### WHAT IS EXPECTED
Lines before the one containing "Task: Open timestamp 8:46 PM - May 23, 2018" are left out; return that line and every line after it exactly, through the end of the data below.

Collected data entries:
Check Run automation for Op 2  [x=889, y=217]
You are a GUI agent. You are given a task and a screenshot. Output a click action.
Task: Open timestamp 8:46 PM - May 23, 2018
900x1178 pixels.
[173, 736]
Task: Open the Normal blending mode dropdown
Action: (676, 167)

### SOLUTION FOR THIS PROBLEM
Task: Open timestamp 8:46 PM - May 23, 2018
900x1178 pixels.
[173, 736]
Task: Open the Normal blending mode dropdown
Action: (676, 167)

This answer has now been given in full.